For gathering read:  riot.  We had two days of riots after the incident, even though the Oakland Police weren't involved in the Mehserle incident.  They're going to be involved in this, though - Chief Batts is appealing for calm (see his video at and bracing for the opposite.  The general feeling is that downtown Oakland is a bad place to be over the next few days.  I bet the merchants love that.

It escapes me how tearing up downtown Oakland will provide Oscar Grant with justice, or anything resembling it.  I understand that young black people feel anger toward the police.  But as others have asked, I have to ask:  where is all this anger, where is all this urge for justice, when young black people are killed by other young black people??  Is that OK? 

I volunteer downtown.  I know that at least some of the small businesses around Frank Ogawa Plaza are black-owned - and they'll be right in the middle of the violence.  Is it OK for a small business owned by an African-American to be torn up and maybe looted, as long as the rioters are black??

For that matter, it escapes me why people think violence ever solves anything.  All violence does is breed more violence.  The first thing we should always do is try to think of a non-violent way to handle a situation; Gandhi understood that, the civil rights demonstrators in the '60s understood that, and they changed their worlds with nonviolence.  Violence seems to make the rioters feel that they've "done something" to "show people" that "they won't put up with this."  But when the riot is over, nothing has changed, except that a lot of people who had nothing to do with Oscar Grant have a mess to clean up.
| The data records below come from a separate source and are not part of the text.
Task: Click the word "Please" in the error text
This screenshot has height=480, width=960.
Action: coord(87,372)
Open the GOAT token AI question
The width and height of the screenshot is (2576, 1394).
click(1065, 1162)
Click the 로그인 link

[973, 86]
I wonder how they'll justify the riot if the jury actually convicts Mehserle of manslaughter (the worst verdict I personally would vote for) and he does some time.  But then, they're tearing the place up in a noble cause.  Aren't they?

1 comment:

  1. I was really surprised to see Dellums get up in front of the media--looking as if he just interrupted a barbecue binge to drop a few down-home black pearls for the honkey media--and talk about the public's "right to organize and demonstrate" (which is a code strategy that exonerates "his people" for whatever they're likely to do).

    I never understood the Watts riots. Just a lot of teenagers smashing windows, beating people up, and stealing things. "Riots" like this aren't pressure valves for suppression--they're free-for-all Summer Games for bored, unemployed, mischievous youths. It's the raw edge of racial hatred expressed through the irrational element of the "ethnic" fringe.

    And you're 100% right about Black on Black violence. Why is that okay, while a single incident like this isn't? Has anyone asked him/herself how much responsibility the original participants (and the angry, screaming crowd of obstreperous onlookers) should bear in having whipped up the situation in the first place?